Ibu dan Kisah Masa Lalunya
VIVA.co.id – Matahari masih bersembunyi di balik kabut Klaten pagi itu, namun langkah seorang wanita muda sudah berbekas di tanah pekarangan rumah. Dia memikul kumpulan anyaman di punggungnya menuju sawah. Napasnya kadang tersengal mengayuh sepeda sambil terbungkuk untuk memetik kangkung.
Matahari mulai menampakkan diri dari tempat persembunyiannya. Wanita muda itu terlihat bermandikan keringat bersama pikulan kangkungnya. Padahal ia harus berada di sekolah sebelum pukul 7. Kayuhan sepeda ontel tua milik ayahnya sangat cepat. Bel kecil di ujung tangannya selalu berbunyi setiap penghalang jalan ditemuinya. Tidak mau ia bersantai menuju 13 kilometer SMA Muhammadiyah Klaten.
Wanita muda ini tidak termasuk orang yang dipandang di sekolah karena kepintarannya. Bahkan banyak dari rumus fisika dan senyawa kimia yang tidak melekat di otaknya. Rumus matematika yang tidak dihafalnya, membuat benda kayu milik papan tulis tak jarang melayang menghantam rahangnya.
Sepulang sekolah ia tak ikut bermain bersama kawan sebayanya. Kerbau di sawah menunggunya untuk ditumpangi dan diajaknya bersenda gurau sambil membajak sawah bersama kakak laki-lakinya. Bahu sang ayah yang sudah tidak bisa terbakar matahari lagi membuat anak-anaknya harus bekerja keras menyambung hidup.

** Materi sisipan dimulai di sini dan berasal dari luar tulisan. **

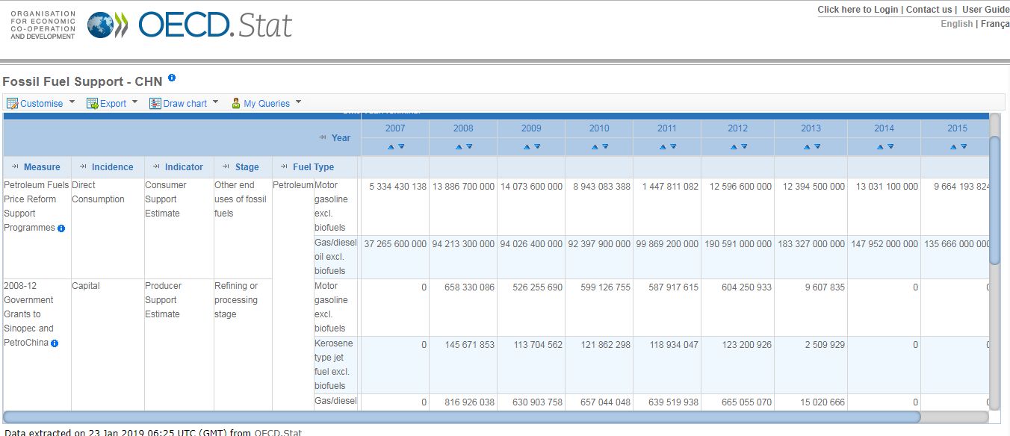Open the Contact us link
1010x436 pixels.
point(929,10)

Pinggiran Rawa Warung Apung Klaten menghembuskan angin senja. Menggiring anak-anak menuju masjid untuk menimba ilmu agama pada sang ustaz. Wanita muda tadi salah satunya. Pulang dari masjid, belajar dengan menggunakan lampu gantung menjadi rutinitas. Karena saat itu memang lampu masih jarang ditemukan.
Setelah 2 tahun merantau di Jakarta, pada tahun 1988 wanita itu menikah dengan seorang lelaki berkumis tipis. Hidupnya terlalu sederhana. Tidak membawa walau piring sebuah pun ke Jakarta, berteduh di bangunan kecil yang dicicilnya berdua. Beberapa suap nasi sehari dengan tempe, dan malamnya pun hanya beralaskan tikar.
Ketika ia menatapku pukul 21.00 malam ini, selaksa peristiwa tadi terputar kembali dalam pikiranku. Iya, wanita muda itu ibuku yang saat ini sedang menyetrika pakaian sambil mendengarkan lagu era tahun 80-an dari handphonenya di sampingku. Ia selalu senang tiap kali aku bertanya tentang cerita hidupnya di masa lalu. Jadi tidak hanya sekali aku mendengar ulang cerita yang sudah pernah ia ceritakan itu.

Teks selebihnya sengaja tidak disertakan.